History

United States
- Name: William Paca
- Namesake: William Paca
- Owner: War Shipping Administration (WSA)
- Operator: Calmar Steamship Corp.
- Ordered: as type (EC2-S-C1) hull, MCE hull 302
- Awarded: 1 May 1941
- Builder: Bethlehem-Fairfield Shipyard, Baltimore, Maryland
- Cost: $1,065,198
- Yard number: 2052
- Way number: 15
- Laid down: 13 December 1941
- Launched: 30 May 1942
- Sponsored by: Mrs.

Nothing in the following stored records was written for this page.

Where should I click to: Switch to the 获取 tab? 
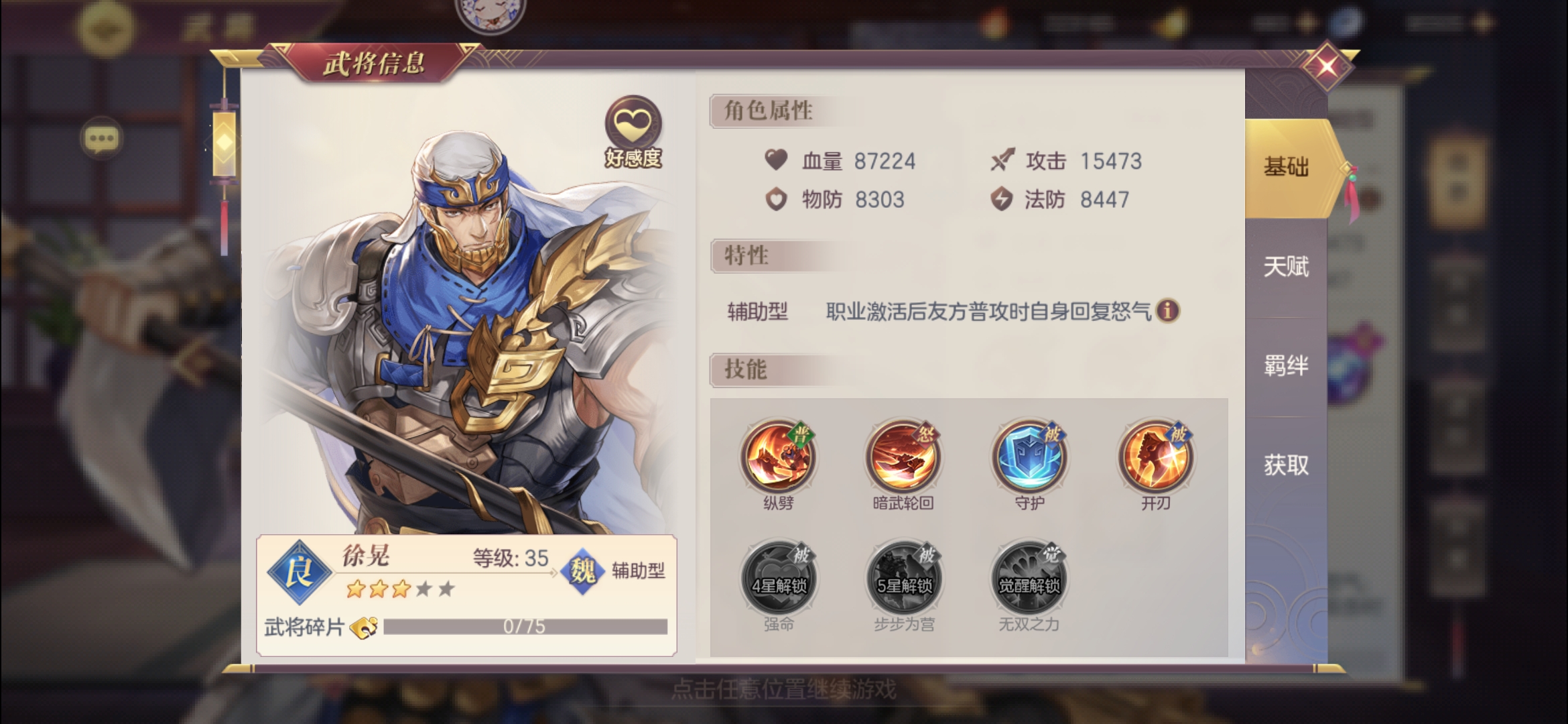[x=1287, y=465]
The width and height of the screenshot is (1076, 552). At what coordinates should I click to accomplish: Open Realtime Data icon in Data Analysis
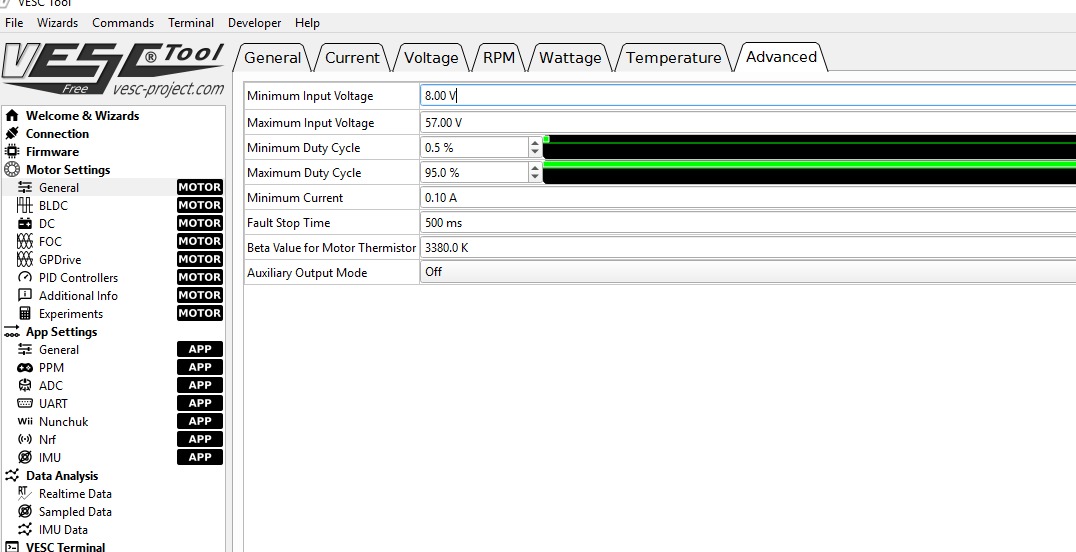(25, 494)
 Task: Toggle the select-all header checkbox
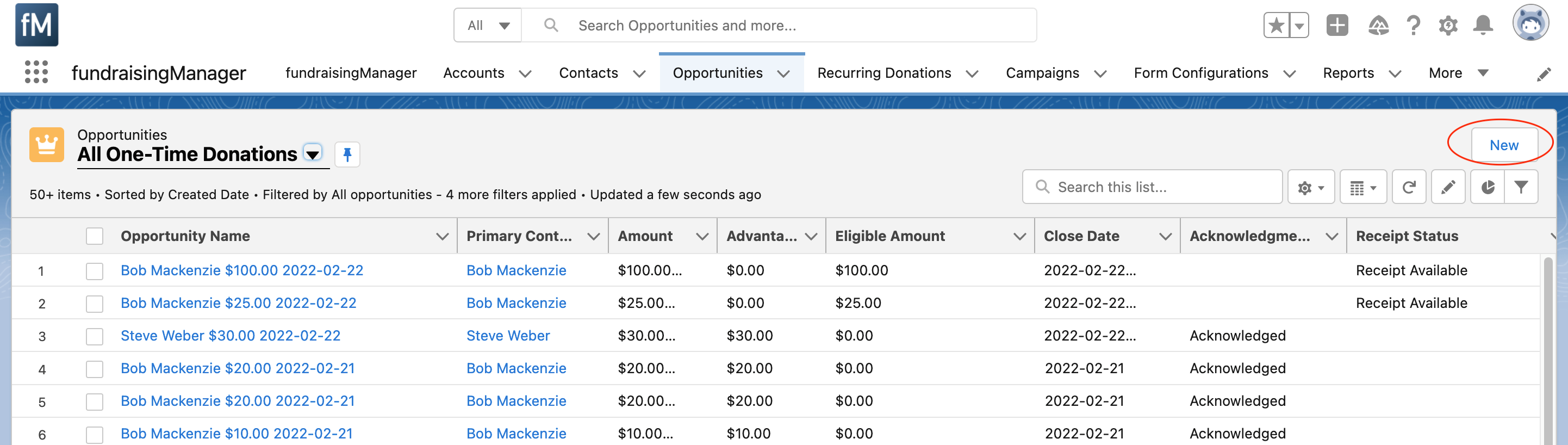(x=95, y=236)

Carl Abel
- Completed: 19 June 1942
- Identification: Call sign: KFUZ; ;
- Fate: Laid up in the National Defense Reserve Fleet, Mobile, Alabama, 17 November 1948; Sold for scrapping, 29 August 1969, withdrawn from fleet, 23 September 1969;

General characteristics
- Class & type: Liberty ship; type EC2-S-C1, standard;
- Tonnage: 10,865 LT DWT; 7,176 GRT;
- Displacement: 3,380 long tons (3,434 t) (light); 14,245 long tons (14,474 t) (max);
- Length: 441 feet 6 inches (135 m) oa; 416 feet (127 m) pp; 427 feet (130 m) lwl;
- Beam: 57 feet (17 m)
- Draft: 27 ft 9.25 in (8.4646 m)
- Installed power: 2 × Oil fired 450 °F (232 °C) boilers, operating at 220 psi (1,500 kPa); 2,500 hp (1,900 kW);
- Propulsion: 1 × triple-expansion steam engine, (manufactured by Worthington Pump & Machinery Corp, Harrison, New Jersey); 1 × screw propeller;
- Speed: 11.5 knots (21.3 km/h; 13.2 mph)
- Capacity: 562,608 cubic feet (15,931 m^{3}) (grain); 499,573 cubic feet (14,146 m^{3}) (bale);
- Complement: 38–62 USMM; 21–40 USNAG;
- Armament: Varied by ship; Bow-mounted 3-inch (76 mm)/50-caliber gun; Stern-mounted 4-inch (102 mm)/50-caliber gun; 2–8 × single 20-millimeter (0.79 in) Oerlikon anti-aircraft (AA) cannons and/or,; 2–8 × 37-millimeter (1.46 in) M1 AA guns;

= SS William Paca =

Liberty ship of WWII

SS William Paca was a Liberty ship built in the United States during World War II. She was named after William Paca, a signatory to the United States Declaration of Independence from Maryland, a delegate to the First Continental Congress and the Second Continental Congress from Maryland, Governor of Maryland and a United States district judge of the United States District Court for the District of Maryland.

==Construction==
William Paca was laid down on 13 December 1941, under a Maritime Commission (MARCOM) contract, MCE hull 302, by the Bethlehem-Fairfield Shipyard, Baltimore, Maryland; she was sponsored by Mrs. Carl Abel, the wife of the Captain of the Port of Baltimore, and was launched on 30 May 1942.

==History==
She was allocated to Calmar Steamship Corp., on 19 June 1942. On 17 November 1948, she was laid up in the National Defense Reserve Fleet, Mobile, Alabama. On 29 August 1969, she was sold for scrapping to Pinto Island Metals Co., for $40,600. She was removed from the fleet on 23 September 1969.